Öğrencilerden fahiş tutarlarda sınav parası alan bir kurumun, “güvenilir” bir sistem yaratmaktan aciz kaldığını belirten Eğitim Sen, “Şüphesiz bu durumun siyasal sorumluluğu tek başına ÖSYM Başkanı’nda değil, onu atayan ve tüm idarenin siyasal sorumluluğunu üstlenen Cumhurbaşkanı’nın da sorumluluğundadır” dedi.
ÖSYM Başkanı’nın gece yarısı görevden alınmış olmasının KPSS üzerindeki şaibeleri derinleştirdiğini ve bu nedenle ÖSYM Başkanı’nın tek başına görevden alınmasının yetersiz olduğunu vurgulayan Eğitim Sen açıklamasında şunları söyledi:
Devlet Denetleme Kurulu’nun konuya dair araştırma yapacağı kamuoyuyla paylaşılmıştır. Ancak DDK Başkanı Yunus Arıncı, 31 Ekim 2016 tarihinden bu yana Borsa İstanbul A.Ş. Yönetim Kurulu üyesi olarak da görev yapmaktadır. Böylesi önemli bir konuda ve böylesi önemli bir kurulda, üzerinde şaibe oluşmaması gereken kişilerin görevlendirilmiş olması gerekmektedir. Bu nedenle Devlet Denetleme Kurulu’nun araştırmasının üzerine gölge düşmemesi için gerekli tüm adımlar atılmalıdır.
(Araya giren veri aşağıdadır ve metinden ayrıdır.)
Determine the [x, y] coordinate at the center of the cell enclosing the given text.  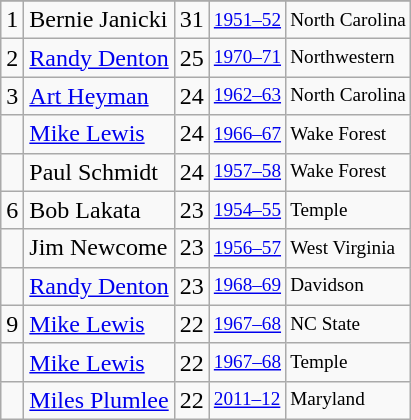
6 [12, 210]
1 [12, 20]
2 [12, 58]
1970–71 [247, 58]
9 [12, 324]
31 [192, 20]
Paul Schmidt [99, 172]
NC State [348, 324]
1954–55 [247, 210]
Jim Newcome [99, 248]
1966–67 [247, 134]
Northwestern [348, 58]
Art Heyman [99, 96]
Davidson [348, 286]
1951–52 [247, 20]
25 [192, 58]
1968–69 [247, 286]
Maryland [348, 400]
Miles Plumlee [99, 400]
3 [12, 96]
1956–57 [247, 248]
West Virginia [348, 248]
1962–63 [247, 96]
2011–12 [247, 400]
1957–58 [247, 172]
Bob Lakata [99, 210]
Bernie Janicki [99, 20]
Extract the (x, y) coordinate from the center of the cell holding the provided text.  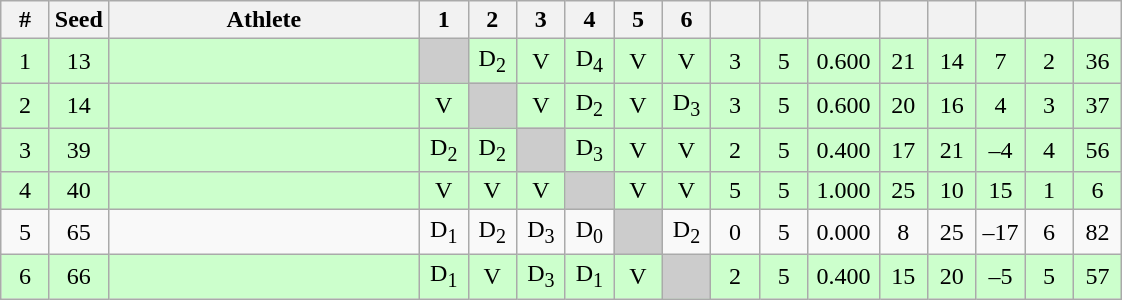
13 (78, 61)
37 (1098, 105)
Seed (78, 20)
40 (78, 191)
8 (904, 232)
–4 (1000, 150)
1.000 (844, 191)
66 (78, 276)
36 (1098, 61)
D0 (590, 232)
Athlete (264, 20)
57 (1098, 276)
# (26, 20)
65 (78, 232)
16 (952, 105)
7 (1000, 61)
56 (1098, 150)
–17 (1000, 232)
0 (736, 232)
17 (904, 150)
D4 (590, 61)
10 (952, 191)
0.000 (844, 232)
39 (78, 150)
82 (1098, 232)
–5 (1000, 276)
Search for the cell housing the specified text and yield its [x, y] center coordinate. 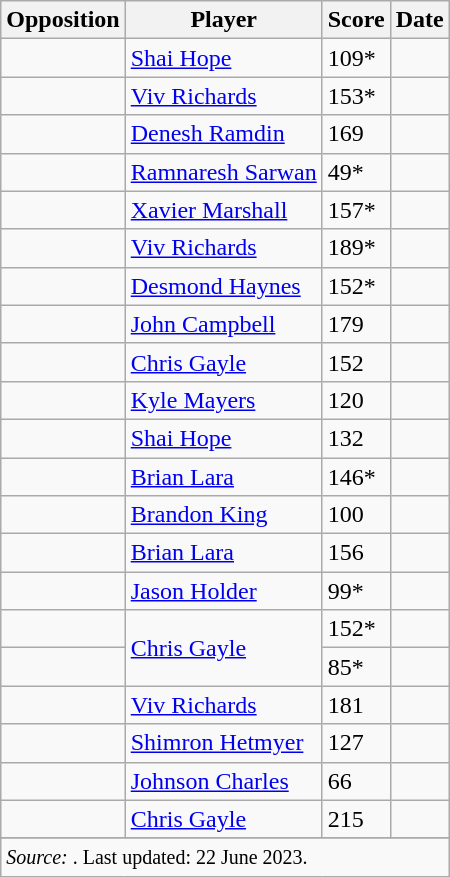
Player [224, 20]
Jason Holder [224, 591]
152 [356, 362]
99* [356, 591]
Opposition [63, 20]
120 [356, 400]
153* [356, 96]
Kyle Mayers [224, 400]
127 [356, 743]
Denesh Ramdin [224, 134]
Desmond Haynes [224, 286]
Brandon King [224, 515]
146* [356, 477]
189* [356, 248]
Johnson Charles [224, 781]
John Campbell [224, 324]
156 [356, 553]
Source: . Last updated: 22 June 2023. [225, 857]
169 [356, 134]
109* [356, 58]
49* [356, 172]
Shimron Hetmyer [224, 743]
215 [356, 819]
85* [356, 667]
Score [356, 20]
Xavier Marshall [224, 210]
66 [356, 781]
132 [356, 438]
157* [356, 210]
181 [356, 705]
179 [356, 324]
Ramnaresh Sarwan [224, 172]
100 [356, 515]
Date [420, 20]
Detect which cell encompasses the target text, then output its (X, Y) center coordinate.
Devlet Denetleme Kurulu’nun iddiaları tüm yönleriyle araştırması ve sürecin telafisi imkânsız sonuçlara yol açmaması için hızlı, şeffaf ve etkili bir soruşturma yürütülmesi gerekmektedir. KPSS soru kitapçıklarındaki soruların tamamı yayınlanmalı, başka yayınevlerinin sorularının da kitapçıklarda yer alıp almadığı araştırılmalıdır!
Söz konusu skandalların bir yönetim aklının sonucu olduğu unutulmamalıdır. Bu nedenle ÖSYM’nin işini gereğiyle yapamamasına neden olan atamalar, yürütülen ihale süreçleri ve yapılan mevzuat değişiklikleri de TBMM’de kurulacak bir araştırma komisyonu tarafından incelenmelidir. Ankara Cumhuriyet Başsavcılığı konuyla ilgili soruşturma başlatmalı, geçmişte olduğu gibi “şifre var ama kopya yok” gibi gerekçeler üretmek yerine, aklımızla dalga geçmeyen, gerçeklerin tüm yönleriyle kamuoyuyla paylaşıldığı adli bir süreç işletmelidir.
Hakikat ortaya çıkana kadar bu konuyu yakından takip edeceğini belirten Eğitim Sen, “Söz konusu şaibeler nedeniyle kamuyu zarara uğratan, görevinde ihmali bulunan ve görevini kötüye kullananların hukuk önünde de hesap vermesi amacıyla suç duyurusunda bulunulacaktır” dedi.